Some records:
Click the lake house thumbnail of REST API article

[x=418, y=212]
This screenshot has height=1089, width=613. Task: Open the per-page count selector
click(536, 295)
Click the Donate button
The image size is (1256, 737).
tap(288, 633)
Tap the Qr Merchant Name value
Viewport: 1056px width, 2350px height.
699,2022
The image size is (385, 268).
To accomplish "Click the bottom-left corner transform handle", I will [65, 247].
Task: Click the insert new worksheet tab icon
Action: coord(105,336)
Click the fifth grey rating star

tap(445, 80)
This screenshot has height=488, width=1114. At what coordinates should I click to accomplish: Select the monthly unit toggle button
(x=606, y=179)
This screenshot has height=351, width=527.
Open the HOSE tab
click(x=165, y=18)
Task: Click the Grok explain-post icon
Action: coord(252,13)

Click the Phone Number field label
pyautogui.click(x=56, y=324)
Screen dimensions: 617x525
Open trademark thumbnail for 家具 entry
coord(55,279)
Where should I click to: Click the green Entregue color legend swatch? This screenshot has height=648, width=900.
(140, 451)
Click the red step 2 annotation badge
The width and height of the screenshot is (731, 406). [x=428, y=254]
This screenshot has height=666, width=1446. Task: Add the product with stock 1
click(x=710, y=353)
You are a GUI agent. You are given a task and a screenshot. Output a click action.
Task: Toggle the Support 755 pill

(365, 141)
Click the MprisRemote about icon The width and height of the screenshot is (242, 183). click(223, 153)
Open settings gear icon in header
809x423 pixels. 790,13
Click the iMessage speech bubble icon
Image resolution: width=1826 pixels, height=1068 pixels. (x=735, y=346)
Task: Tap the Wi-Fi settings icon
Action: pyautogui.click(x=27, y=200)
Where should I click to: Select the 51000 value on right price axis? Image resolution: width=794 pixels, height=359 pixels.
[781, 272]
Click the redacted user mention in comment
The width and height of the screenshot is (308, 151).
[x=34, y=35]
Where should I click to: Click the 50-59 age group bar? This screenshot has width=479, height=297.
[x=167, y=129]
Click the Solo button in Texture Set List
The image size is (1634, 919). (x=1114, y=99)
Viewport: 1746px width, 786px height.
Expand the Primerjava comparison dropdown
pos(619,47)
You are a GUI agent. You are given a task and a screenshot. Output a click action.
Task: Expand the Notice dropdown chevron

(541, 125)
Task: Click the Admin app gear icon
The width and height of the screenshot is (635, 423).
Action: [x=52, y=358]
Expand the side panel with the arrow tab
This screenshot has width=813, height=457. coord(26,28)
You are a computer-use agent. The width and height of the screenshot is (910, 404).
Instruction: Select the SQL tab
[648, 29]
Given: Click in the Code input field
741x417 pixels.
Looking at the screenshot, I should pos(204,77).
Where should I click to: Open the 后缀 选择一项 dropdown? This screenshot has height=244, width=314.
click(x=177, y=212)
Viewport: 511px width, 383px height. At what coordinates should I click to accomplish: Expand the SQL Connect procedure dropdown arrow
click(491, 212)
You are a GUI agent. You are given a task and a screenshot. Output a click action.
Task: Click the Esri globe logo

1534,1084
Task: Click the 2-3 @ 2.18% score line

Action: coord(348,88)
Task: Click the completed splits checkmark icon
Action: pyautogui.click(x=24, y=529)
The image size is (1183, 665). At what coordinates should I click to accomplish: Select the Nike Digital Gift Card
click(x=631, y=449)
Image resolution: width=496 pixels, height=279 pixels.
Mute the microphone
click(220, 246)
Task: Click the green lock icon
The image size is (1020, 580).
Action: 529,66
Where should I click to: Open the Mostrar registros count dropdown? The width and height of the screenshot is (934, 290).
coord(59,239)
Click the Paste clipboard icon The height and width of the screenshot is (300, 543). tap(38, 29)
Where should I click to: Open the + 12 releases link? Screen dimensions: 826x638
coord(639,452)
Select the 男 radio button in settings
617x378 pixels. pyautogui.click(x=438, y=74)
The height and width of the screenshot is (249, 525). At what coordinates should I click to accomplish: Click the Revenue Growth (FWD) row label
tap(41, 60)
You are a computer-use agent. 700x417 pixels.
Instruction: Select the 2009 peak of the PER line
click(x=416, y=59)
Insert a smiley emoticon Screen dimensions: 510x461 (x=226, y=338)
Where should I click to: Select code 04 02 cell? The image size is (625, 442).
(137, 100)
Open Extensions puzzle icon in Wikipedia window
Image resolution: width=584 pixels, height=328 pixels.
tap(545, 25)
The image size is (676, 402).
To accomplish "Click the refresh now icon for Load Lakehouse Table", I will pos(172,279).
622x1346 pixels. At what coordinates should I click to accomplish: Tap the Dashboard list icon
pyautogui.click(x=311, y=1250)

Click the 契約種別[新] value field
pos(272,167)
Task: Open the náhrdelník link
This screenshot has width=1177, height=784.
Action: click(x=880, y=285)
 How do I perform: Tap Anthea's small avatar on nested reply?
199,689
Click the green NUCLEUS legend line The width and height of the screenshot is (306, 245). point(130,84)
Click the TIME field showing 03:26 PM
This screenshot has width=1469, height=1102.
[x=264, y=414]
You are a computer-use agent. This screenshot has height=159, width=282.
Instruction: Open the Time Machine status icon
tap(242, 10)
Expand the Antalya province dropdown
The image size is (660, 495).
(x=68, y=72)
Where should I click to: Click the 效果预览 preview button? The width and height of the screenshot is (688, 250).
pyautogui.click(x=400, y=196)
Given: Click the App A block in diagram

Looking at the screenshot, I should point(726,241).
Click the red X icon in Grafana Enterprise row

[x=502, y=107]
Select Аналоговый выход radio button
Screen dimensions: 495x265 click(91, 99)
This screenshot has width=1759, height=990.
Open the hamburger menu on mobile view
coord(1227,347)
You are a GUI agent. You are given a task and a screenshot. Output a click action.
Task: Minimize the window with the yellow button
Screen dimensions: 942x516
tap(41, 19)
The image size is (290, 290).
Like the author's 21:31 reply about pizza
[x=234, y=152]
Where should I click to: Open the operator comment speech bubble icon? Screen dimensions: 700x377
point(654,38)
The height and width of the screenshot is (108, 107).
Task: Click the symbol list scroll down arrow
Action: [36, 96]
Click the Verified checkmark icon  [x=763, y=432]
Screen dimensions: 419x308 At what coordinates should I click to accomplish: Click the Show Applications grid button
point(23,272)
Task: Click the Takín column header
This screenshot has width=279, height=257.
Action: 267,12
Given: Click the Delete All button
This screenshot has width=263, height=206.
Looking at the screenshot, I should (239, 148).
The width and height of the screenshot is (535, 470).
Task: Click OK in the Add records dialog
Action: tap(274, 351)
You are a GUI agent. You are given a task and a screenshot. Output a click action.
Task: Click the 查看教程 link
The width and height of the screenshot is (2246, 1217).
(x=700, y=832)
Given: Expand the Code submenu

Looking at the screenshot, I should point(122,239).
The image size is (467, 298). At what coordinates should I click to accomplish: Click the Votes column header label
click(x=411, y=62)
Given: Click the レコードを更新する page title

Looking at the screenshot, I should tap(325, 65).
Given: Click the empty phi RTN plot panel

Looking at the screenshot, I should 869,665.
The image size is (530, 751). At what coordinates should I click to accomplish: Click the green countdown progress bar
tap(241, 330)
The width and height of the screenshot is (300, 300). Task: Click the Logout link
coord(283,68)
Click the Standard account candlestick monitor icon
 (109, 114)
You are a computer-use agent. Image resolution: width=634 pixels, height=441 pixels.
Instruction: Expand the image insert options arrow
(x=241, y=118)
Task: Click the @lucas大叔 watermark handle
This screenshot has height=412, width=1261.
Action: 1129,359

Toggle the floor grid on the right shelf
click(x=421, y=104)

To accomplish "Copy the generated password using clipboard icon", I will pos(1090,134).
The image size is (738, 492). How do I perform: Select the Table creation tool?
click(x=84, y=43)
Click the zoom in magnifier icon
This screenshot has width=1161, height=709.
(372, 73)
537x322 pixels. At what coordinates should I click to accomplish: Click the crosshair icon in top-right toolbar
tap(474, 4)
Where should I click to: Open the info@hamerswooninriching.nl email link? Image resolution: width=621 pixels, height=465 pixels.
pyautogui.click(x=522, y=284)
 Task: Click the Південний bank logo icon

*Exercise instructions*
Locate every line in the data above that contains the word "what" and copy each of those lines. Case counts.

*Finished task*
This screenshot has height=488, width=1114. At what coordinates should I click to accomplish: Select the monthly unit toggle button
Viewport: 511px width, 383px height. At what coordinates should I click to accomplish: Expand the SQL Connect procedure dropdown arrow
The image size is (1183, 665). At what coordinates should I click to accomplish: Select the Nike Digital Gift Card
The height and width of the screenshot is (249, 525). At what coordinates should I click to accomplish: Click the Revenue Growth (FWD) row label
622x1346 pixels. At what coordinates should I click to accomplish: Tap the Dashboard list icon
Screen dimensions: 419x308 At what coordinates should I click to accomplish: Click the Show Applications grid button
The image size is (467, 298). At what coordinates should I click to accomplish: Click the Votes column header label
The image size is (530, 751). At what coordinates should I click to accomplish: Click the green countdown progress bar
537x322 pixels. At what coordinates should I click to accomplish: Click the crosshair icon in top-right toolbar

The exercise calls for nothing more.